Task statement: Retype each of the entries below exactly as written.
Provided records section start
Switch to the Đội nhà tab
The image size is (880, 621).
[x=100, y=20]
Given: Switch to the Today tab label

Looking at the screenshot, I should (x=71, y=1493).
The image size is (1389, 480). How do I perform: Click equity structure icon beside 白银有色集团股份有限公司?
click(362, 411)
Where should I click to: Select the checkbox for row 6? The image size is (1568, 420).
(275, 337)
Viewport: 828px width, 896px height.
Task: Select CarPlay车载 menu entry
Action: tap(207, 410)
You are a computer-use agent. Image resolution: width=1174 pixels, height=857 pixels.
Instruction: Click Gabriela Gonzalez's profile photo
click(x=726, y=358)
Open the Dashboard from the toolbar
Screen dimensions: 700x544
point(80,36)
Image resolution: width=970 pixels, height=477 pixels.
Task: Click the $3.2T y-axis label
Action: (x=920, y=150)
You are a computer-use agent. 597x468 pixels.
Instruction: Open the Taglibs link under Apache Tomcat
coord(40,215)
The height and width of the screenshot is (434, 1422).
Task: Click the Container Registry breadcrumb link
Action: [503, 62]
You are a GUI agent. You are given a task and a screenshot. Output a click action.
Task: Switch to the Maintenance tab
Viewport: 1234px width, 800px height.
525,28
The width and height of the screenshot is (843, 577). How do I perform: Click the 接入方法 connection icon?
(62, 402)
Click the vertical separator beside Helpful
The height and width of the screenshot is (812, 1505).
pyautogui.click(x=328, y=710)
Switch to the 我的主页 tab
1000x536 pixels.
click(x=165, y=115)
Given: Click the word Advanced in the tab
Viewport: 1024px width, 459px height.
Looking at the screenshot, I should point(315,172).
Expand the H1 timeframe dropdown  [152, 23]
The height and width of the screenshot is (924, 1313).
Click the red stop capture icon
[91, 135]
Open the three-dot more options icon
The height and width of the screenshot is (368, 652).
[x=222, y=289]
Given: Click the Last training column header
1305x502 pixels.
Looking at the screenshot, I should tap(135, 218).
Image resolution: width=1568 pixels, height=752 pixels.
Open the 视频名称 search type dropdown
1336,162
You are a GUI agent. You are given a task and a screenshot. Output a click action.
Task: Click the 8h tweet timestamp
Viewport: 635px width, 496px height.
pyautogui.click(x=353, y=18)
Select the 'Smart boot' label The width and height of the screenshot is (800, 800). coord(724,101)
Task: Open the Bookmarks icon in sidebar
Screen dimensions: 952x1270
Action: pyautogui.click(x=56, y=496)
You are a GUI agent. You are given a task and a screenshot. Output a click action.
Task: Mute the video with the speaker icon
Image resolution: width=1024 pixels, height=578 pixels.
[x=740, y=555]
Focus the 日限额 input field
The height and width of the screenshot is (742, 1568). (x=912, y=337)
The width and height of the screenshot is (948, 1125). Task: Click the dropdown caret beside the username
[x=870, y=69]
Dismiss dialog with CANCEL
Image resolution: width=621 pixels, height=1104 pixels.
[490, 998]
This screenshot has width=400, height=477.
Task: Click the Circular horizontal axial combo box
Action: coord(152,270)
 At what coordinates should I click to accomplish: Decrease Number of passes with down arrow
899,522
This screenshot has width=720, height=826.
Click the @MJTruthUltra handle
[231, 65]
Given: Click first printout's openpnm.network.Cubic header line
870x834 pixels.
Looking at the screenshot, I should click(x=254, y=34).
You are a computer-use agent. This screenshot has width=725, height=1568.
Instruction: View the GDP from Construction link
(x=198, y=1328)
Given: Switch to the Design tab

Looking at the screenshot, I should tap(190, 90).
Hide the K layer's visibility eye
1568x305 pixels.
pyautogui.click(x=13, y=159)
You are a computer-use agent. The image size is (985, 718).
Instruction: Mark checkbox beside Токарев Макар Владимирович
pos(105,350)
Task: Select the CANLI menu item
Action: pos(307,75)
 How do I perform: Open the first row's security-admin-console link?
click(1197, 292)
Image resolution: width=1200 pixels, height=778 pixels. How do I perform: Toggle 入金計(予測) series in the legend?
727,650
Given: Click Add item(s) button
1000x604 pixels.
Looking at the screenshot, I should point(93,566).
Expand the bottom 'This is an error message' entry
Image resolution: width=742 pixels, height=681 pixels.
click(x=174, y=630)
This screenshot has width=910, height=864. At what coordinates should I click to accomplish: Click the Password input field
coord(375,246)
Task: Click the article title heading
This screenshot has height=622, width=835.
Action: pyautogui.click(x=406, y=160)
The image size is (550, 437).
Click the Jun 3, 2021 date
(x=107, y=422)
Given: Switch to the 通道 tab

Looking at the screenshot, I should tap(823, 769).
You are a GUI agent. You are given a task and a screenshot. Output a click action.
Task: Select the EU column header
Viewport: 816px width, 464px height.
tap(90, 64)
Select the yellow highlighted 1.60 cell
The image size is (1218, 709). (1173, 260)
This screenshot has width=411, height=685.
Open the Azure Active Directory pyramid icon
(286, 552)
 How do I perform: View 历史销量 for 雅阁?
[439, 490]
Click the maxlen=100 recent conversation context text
Provided records section end
Result for this task:
Switch to the Đội nhà tab
The image size is (880, 621).
[x=100, y=20]
Given: Switch to the Today tab label

Looking at the screenshot, I should (x=71, y=1493).
The image size is (1389, 480). How do I perform: Click equity structure icon beside 白银有色集团股份有限公司?
click(362, 411)
Where should I click to: Select the checkbox for row 6? The image size is (1568, 420).
(275, 337)
Viewport: 828px width, 896px height.
Task: Select CarPlay车载 menu entry
Action: tap(207, 410)
You are a computer-use agent. Image resolution: width=1174 pixels, height=857 pixels.
Instruction: Click Gabriela Gonzalez's profile photo
click(x=726, y=358)
Open the Dashboard from the toolbar
Screen dimensions: 700x544
point(80,36)
Image resolution: width=970 pixels, height=477 pixels.
Task: Click the $3.2T y-axis label
Action: (x=920, y=150)
You are a computer-use agent. 597x468 pixels.
Instruction: Open the Taglibs link under Apache Tomcat
coord(40,215)
The height and width of the screenshot is (434, 1422).
Task: Click the Container Registry breadcrumb link
Action: [503, 62]
You are a GUI agent. You are given a task and a screenshot. Output a click action.
Task: Switch to the Maintenance tab
Viewport: 1234px width, 800px height.
525,28
The width and height of the screenshot is (843, 577). How do I perform: Click the 接入方法 connection icon?
(62, 402)
Click the vertical separator beside Helpful
The height and width of the screenshot is (812, 1505).
pyautogui.click(x=328, y=710)
Switch to the 我的主页 tab
1000x536 pixels.
click(x=165, y=115)
Given: Click the word Advanced in the tab
Viewport: 1024px width, 459px height.
Looking at the screenshot, I should point(315,172).
Expand the H1 timeframe dropdown  [152, 23]
The height and width of the screenshot is (924, 1313).
Click the red stop capture icon
[91, 135]
Open the three-dot more options icon
The height and width of the screenshot is (368, 652).
[x=222, y=289]
Given: Click the Last training column header
1305x502 pixels.
Looking at the screenshot, I should tap(135, 218).
Image resolution: width=1568 pixels, height=752 pixels.
Open the 视频名称 search type dropdown
1336,162
You are a GUI agent. You are given a task and a screenshot. Output a click action.
Task: Click the 8h tweet timestamp
Viewport: 635px width, 496px height.
pyautogui.click(x=353, y=18)
Select the 'Smart boot' label The width and height of the screenshot is (800, 800). coord(724,101)
Task: Open the Bookmarks icon in sidebar
Screen dimensions: 952x1270
Action: pyautogui.click(x=56, y=496)
You are a GUI agent. You are given a task and a screenshot. Output a click action.
Task: Mute the video with the speaker icon
Image resolution: width=1024 pixels, height=578 pixels.
[x=740, y=555]
Focus the 日限额 input field
The height and width of the screenshot is (742, 1568). (x=912, y=337)
The width and height of the screenshot is (948, 1125). Task: Click the dropdown caret beside the username
[x=870, y=69]
Dismiss dialog with CANCEL
Image resolution: width=621 pixels, height=1104 pixels.
[490, 998]
This screenshot has width=400, height=477.
Task: Click the Circular horizontal axial combo box
Action: coord(152,270)
 At what coordinates should I click to accomplish: Decrease Number of passes with down arrow
899,522
This screenshot has width=720, height=826.
Click the @MJTruthUltra handle
[231, 65]
Given: Click first printout's openpnm.network.Cubic header line
870x834 pixels.
Looking at the screenshot, I should click(x=254, y=34).
You are a computer-use agent. This screenshot has width=725, height=1568.
Instruction: View the GDP from Construction link
(x=198, y=1328)
Given: Switch to the Design tab

Looking at the screenshot, I should tap(190, 90).
Hide the K layer's visibility eye
1568x305 pixels.
pyautogui.click(x=13, y=159)
You are a computer-use agent. The image size is (985, 718).
Instruction: Mark checkbox beside Токарев Макар Владимирович
pos(105,350)
Task: Select the CANLI menu item
Action: pos(307,75)
 How do I perform: Open the first row's security-admin-console link?
click(1197, 292)
Image resolution: width=1200 pixels, height=778 pixels. How do I perform: Toggle 入金計(予測) series in the legend?
727,650
Given: Click Add item(s) button
1000x604 pixels.
Looking at the screenshot, I should point(93,566).
Expand the bottom 'This is an error message' entry
Image resolution: width=742 pixels, height=681 pixels.
click(x=174, y=630)
This screenshot has width=910, height=864. At what coordinates should I click to accomplish: Click the Password input field
coord(375,246)
Task: Click the article title heading
This screenshot has height=622, width=835.
Action: pyautogui.click(x=406, y=160)
The image size is (550, 437).
Click the Jun 3, 2021 date
(x=107, y=422)
Given: Switch to the 通道 tab

Looking at the screenshot, I should tap(823, 769).
You are a GUI agent. You are given a task and a screenshot. Output a click action.
Task: Select the EU column header
Viewport: 816px width, 464px height.
tap(90, 64)
Select the yellow highlighted 1.60 cell
The image size is (1218, 709). (1173, 260)
This screenshot has width=411, height=685.
Open the Azure Active Directory pyramid icon
(286, 552)
 How do I perform: View 历史销量 for 雅阁?
[439, 490]
Click the maxlen=100 recent conversation context text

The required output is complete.